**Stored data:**
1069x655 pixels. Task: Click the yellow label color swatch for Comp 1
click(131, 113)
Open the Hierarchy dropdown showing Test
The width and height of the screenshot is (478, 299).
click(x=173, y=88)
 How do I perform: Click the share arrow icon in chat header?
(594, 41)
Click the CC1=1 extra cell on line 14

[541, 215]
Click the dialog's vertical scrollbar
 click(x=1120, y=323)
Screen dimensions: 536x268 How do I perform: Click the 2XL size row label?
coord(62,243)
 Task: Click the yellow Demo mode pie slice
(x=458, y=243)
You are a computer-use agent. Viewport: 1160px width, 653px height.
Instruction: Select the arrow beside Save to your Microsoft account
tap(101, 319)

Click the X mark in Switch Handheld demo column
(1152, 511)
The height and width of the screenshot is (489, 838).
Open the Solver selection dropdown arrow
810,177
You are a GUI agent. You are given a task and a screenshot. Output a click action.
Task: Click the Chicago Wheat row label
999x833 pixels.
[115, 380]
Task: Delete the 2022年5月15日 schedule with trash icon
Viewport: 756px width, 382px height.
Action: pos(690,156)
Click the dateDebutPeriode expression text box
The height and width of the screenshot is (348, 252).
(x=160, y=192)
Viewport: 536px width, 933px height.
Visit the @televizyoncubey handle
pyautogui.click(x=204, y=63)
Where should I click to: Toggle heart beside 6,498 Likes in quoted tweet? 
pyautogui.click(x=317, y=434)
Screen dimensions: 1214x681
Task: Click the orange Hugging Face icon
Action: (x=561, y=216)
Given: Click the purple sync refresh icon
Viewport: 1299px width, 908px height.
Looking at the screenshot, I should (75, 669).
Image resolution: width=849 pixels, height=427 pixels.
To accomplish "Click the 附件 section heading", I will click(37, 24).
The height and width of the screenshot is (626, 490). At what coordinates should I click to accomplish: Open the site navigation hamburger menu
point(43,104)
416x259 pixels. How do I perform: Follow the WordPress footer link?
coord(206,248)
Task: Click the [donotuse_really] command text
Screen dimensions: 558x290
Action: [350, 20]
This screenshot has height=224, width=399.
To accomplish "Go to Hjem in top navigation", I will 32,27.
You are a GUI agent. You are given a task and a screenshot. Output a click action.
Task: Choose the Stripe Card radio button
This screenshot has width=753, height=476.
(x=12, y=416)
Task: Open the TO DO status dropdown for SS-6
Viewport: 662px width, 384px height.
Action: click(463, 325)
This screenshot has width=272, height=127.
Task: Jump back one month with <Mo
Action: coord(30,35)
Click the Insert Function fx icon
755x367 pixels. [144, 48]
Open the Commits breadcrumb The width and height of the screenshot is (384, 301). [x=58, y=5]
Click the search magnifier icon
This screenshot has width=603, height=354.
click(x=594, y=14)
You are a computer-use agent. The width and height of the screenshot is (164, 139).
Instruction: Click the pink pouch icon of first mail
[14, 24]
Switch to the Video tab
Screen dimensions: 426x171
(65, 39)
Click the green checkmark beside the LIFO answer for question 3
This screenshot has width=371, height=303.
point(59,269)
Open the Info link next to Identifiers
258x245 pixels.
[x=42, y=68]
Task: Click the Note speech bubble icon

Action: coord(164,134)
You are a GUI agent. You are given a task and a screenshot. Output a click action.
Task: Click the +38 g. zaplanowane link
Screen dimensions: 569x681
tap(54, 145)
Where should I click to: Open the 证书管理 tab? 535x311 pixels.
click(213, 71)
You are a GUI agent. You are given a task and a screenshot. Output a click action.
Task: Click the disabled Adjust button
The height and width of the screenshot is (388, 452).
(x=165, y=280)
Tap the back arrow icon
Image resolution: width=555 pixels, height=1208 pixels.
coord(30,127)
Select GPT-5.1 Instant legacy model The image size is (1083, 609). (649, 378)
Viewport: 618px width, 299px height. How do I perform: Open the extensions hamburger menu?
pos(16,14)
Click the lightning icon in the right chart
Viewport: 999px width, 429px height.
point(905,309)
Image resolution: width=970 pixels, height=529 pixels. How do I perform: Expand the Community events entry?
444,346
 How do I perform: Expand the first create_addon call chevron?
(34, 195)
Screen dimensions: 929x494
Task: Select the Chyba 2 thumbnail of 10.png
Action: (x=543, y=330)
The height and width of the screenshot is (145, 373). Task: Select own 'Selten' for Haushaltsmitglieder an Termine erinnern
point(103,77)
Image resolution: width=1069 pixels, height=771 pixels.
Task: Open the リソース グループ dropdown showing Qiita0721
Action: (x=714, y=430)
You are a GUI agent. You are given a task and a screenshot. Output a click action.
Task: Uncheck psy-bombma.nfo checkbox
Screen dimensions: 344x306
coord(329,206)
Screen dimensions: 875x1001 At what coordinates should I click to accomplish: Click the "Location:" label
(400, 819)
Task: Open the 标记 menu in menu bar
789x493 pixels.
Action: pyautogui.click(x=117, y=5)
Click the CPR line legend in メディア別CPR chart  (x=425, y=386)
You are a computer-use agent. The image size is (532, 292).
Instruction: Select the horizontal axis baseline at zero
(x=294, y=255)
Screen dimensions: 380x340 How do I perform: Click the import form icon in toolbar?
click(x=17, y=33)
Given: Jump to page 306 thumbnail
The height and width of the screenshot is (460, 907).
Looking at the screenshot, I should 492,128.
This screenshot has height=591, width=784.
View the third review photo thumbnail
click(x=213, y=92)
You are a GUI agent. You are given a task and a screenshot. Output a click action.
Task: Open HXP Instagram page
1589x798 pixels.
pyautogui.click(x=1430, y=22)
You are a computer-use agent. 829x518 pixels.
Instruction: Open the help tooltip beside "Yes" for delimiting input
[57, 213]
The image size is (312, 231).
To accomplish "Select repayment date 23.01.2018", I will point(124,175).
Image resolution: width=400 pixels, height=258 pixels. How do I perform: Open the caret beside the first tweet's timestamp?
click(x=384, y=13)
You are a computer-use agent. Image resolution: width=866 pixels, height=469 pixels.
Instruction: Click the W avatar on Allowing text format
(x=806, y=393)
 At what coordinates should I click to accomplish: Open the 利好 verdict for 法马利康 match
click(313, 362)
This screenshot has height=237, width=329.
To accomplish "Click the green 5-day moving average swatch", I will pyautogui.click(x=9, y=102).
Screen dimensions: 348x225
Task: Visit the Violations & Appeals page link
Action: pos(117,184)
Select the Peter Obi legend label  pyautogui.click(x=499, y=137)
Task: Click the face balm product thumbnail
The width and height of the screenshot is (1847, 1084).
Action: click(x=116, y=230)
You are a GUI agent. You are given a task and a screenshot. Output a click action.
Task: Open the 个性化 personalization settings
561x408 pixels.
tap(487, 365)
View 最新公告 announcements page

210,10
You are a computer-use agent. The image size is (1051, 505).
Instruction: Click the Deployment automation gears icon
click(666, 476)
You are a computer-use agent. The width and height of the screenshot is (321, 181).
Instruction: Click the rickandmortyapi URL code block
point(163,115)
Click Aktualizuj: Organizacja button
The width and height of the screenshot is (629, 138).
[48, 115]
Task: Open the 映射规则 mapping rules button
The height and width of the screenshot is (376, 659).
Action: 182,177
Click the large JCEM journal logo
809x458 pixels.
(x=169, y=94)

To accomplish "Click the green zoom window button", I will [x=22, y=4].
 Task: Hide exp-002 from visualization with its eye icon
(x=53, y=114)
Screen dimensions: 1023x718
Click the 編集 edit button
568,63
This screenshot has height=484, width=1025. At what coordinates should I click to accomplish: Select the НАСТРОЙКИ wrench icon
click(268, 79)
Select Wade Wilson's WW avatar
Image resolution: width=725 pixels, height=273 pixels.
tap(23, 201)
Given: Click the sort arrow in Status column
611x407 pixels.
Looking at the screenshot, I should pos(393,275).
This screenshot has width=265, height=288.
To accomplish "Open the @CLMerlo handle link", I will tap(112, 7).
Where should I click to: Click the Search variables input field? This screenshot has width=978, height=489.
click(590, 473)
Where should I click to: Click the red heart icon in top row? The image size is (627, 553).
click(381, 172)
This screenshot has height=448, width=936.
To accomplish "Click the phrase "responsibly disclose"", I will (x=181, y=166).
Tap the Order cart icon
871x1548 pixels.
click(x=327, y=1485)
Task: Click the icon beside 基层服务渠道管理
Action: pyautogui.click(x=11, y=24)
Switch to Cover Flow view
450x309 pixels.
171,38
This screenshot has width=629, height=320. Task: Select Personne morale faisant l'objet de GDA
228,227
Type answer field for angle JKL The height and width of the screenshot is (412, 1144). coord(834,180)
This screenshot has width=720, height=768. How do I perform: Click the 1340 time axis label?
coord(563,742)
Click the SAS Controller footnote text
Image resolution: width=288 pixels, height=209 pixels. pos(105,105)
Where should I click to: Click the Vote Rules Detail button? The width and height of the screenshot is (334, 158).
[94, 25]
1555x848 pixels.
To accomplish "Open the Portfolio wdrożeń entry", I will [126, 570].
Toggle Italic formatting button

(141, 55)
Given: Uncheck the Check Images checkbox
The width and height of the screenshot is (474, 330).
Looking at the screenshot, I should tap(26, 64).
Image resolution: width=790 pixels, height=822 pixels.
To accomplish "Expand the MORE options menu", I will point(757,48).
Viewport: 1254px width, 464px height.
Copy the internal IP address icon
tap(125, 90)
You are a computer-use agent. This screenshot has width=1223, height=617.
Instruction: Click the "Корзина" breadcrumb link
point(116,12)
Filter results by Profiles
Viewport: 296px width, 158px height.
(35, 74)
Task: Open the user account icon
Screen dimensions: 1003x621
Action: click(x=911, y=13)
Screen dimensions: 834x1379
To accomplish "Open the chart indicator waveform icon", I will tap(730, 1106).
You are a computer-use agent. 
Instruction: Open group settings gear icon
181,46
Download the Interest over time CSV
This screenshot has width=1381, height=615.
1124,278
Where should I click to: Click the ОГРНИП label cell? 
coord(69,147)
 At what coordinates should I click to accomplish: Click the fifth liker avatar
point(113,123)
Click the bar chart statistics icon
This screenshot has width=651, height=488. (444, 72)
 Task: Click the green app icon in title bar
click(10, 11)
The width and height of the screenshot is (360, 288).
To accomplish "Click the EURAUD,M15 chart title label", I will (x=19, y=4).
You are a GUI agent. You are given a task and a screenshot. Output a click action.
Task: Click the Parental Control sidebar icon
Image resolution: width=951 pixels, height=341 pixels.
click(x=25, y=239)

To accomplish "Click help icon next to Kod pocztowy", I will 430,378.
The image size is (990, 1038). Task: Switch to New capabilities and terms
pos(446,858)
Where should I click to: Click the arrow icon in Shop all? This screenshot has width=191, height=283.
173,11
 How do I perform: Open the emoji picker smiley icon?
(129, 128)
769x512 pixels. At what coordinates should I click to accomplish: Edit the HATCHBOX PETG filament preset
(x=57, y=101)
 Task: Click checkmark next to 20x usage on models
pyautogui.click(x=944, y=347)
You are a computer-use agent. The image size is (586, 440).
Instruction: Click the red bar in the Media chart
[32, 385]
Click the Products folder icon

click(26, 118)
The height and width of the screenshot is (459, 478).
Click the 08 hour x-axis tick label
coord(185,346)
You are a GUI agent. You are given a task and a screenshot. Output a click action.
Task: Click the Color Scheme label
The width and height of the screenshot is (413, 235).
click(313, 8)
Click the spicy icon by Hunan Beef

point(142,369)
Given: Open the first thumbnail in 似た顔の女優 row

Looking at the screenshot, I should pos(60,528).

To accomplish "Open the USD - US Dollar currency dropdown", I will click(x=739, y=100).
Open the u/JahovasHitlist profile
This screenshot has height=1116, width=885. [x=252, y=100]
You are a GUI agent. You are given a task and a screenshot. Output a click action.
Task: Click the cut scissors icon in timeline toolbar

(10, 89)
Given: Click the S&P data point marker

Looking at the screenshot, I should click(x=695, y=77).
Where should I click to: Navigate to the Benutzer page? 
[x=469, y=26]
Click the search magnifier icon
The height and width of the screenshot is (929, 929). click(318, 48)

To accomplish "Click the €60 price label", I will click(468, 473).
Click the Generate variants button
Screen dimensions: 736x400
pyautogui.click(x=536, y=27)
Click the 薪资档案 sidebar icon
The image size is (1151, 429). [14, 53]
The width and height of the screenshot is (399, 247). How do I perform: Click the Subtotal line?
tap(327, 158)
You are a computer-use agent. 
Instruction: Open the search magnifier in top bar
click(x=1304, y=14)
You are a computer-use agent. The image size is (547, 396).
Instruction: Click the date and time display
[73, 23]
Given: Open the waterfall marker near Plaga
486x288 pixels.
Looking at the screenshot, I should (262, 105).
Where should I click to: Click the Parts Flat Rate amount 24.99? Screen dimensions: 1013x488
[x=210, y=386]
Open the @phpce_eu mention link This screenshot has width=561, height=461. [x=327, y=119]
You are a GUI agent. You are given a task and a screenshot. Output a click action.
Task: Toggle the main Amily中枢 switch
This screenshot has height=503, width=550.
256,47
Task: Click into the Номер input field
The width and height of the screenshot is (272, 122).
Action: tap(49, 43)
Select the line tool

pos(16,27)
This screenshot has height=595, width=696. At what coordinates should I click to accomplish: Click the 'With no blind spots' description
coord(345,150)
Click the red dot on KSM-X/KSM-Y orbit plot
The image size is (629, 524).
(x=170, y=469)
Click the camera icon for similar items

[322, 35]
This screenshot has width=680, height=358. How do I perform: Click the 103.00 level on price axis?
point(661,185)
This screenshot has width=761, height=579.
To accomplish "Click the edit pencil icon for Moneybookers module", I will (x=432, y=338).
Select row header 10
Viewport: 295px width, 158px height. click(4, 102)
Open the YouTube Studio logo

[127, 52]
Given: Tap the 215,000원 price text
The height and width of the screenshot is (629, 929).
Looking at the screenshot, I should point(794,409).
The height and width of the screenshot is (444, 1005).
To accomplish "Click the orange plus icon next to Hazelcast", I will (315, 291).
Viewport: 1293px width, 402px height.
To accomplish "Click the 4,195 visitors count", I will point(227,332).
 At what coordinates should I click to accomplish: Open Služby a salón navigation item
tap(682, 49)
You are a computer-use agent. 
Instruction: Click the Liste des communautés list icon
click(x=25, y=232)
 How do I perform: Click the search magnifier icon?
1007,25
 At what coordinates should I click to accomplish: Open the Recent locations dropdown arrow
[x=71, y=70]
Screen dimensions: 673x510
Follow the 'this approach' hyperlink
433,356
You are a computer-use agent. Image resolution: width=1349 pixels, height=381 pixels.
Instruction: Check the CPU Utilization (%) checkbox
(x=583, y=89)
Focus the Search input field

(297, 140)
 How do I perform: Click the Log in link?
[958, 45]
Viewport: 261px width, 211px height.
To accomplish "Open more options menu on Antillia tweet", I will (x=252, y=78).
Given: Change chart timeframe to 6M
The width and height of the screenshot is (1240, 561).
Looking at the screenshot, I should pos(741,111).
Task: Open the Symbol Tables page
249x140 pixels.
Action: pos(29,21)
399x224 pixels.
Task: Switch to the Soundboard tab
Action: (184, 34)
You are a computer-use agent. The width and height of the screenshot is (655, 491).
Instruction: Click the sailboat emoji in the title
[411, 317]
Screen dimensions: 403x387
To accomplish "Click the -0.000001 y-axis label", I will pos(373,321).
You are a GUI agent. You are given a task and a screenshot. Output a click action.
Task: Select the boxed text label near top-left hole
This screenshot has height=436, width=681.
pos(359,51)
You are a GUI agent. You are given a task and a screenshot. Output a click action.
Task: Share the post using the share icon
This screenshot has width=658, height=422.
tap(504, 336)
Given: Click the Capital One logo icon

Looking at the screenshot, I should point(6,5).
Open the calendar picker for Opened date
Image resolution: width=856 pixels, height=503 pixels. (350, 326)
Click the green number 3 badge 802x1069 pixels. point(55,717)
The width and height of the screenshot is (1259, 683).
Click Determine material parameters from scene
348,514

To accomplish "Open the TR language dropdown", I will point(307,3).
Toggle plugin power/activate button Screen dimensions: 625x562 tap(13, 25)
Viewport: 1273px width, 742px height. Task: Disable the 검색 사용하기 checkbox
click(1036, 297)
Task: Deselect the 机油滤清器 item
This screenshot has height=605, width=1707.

**AIM OF THE TASK:** Filter the records above down to the lines containing "legend".

**RESULT FOR THIS EXERCISE:**
Click the CPR line legend in メディア別CPR chart  (x=425, y=386)
Select the Peter Obi legend label  pyautogui.click(x=499, y=137)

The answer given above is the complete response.